The other Catherine looked identical but wrong—her smile sharp, her eyes void of light. “I am what she was,” the reflection said, turning to the Crone. “And you kept me trapped long enough.”
“No…” the Crone hissed, backing away. “You belong to the wound!”
The reflection reached forward, touching the Crone’s face. The old woman screamed as her body withered to dust. The hut shook, jars shattered, and the forest roared with unseen voices. Catherine fell to the ground, clutching her burning arm.
Lila dragged her outside as the hut collapsed. The reflection—now free—stood in the flames, watching them flee. Its smile followed them into the dark.
By dawn, the forest was silent again. Catherine lay unconscious, her wound black but no longer bleeding. Lila stayed by her side, praying she would wake. When she finally did, her eyes were different—darker, colder.
“Catherine?” Lila whispered.
“Yes,” Catherine said, sitting up. “It’s over.”
Lila hesitated. There was something wrong about her voice, a hollow echo beneath it. But she wanted to believe. She helped her friend home, unaware that the reflection had won.
Days passed. The villagers noticed strange things. Catherine’s house always glowed faintly at night. Animals avoided the path. And sometimes, people claimed they saw two silhouettes moving inside—one sitting by the window, the other standing behind it.
One evening, Lila returned to visit. The air inside was cold, heavy with the scent of damp earth. Catherine greeted her warmly, but her smile didn’t reach her eyes. “You shouldn’t have come back,” she said softly.
“I just wanted to see if you were all right,” Lila said. “You’ve been distant.”
“I’m better now,” Catherine said. “The pain’s gone.”
Lila noticed the wound on her arm had vanished, replaced by faint gray scars. “That’s… amazing,” she said with relief.

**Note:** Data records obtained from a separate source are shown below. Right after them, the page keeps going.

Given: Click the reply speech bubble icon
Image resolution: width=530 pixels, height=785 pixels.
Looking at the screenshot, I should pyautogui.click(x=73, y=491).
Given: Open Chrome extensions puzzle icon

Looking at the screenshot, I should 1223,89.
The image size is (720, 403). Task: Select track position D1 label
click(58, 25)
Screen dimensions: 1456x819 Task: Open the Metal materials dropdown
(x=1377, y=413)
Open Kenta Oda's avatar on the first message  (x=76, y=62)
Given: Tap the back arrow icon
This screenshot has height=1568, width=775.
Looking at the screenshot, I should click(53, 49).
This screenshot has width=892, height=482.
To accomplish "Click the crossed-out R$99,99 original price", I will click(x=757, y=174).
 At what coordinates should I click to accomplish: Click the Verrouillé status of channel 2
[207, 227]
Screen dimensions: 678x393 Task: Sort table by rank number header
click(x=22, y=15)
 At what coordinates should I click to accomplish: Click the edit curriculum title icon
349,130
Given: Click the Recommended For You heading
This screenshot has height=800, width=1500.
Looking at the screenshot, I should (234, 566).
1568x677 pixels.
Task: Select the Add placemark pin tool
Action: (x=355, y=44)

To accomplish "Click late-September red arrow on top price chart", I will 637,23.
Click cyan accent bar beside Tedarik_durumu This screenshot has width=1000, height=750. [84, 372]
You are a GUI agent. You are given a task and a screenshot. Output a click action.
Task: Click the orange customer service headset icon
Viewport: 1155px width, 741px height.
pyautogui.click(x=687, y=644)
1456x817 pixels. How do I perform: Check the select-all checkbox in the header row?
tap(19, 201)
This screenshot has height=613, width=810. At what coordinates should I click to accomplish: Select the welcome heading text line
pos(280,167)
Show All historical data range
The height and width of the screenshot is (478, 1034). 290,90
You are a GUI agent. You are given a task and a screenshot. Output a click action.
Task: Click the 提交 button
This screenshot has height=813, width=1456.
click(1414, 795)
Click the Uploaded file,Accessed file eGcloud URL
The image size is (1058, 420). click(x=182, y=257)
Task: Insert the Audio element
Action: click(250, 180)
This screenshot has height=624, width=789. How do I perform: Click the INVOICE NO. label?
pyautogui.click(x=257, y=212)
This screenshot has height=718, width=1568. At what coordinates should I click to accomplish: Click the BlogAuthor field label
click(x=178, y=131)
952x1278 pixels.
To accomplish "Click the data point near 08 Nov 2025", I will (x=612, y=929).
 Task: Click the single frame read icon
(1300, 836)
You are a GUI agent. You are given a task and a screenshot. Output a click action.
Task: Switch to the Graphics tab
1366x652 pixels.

Catherine poured tea for them both. As Lila lifted her cup, she noticed something odd—Catherine’s reflection in the window wasn’t moving the same way. It was smiling… even though Catherine wasn’t. Her hand froze midair.
“Catherine…” she whispered. “Your reflection…”
“Don’t look at it,” Catherine said quickly, her tone sharp. “Don’t—”
But it was too late. The reflection turned its gaze on Lila, eyes gleaming. Lila dropped the cup, and the world tilted. Her vision blurred, and a searing pain erupted in her right hand. She screamed, clutching it. A black line crept up her wrist.
“No…” she gasped. “Not me—”
Catherine stood motionless, tears in her eyes. “It needs to live somewhere,” she whispered. “I’m sorry, Lila.”
Lila’s cries echoed through the forest that night. When the villagers arrived the next morning, they found the house empty—no sign of either woman. Only a mirror lay on the table, cracked but whole again, reflecting two faces where there should have been one.
Years later, travelers passing through the ruins of Hollowbrook still tell the story. They speak of a woman with a blackened arm wandering the forest, whispering for help. Others say they’ve seen her reflection move long after she’s gone. The wound, they say, was never meant to heal—it only waits for the next soul to claim.
And sometimes, when you look too long into an old mirror in a quiet room, you might notice your reflection smiling when you aren’t. Then you’ll feel it—a sting in your hand, small at first, but growing. And no matter how much you clean it, how much you pray, it will never close. Because the curse has found you.
The wound that never heals… has begun again.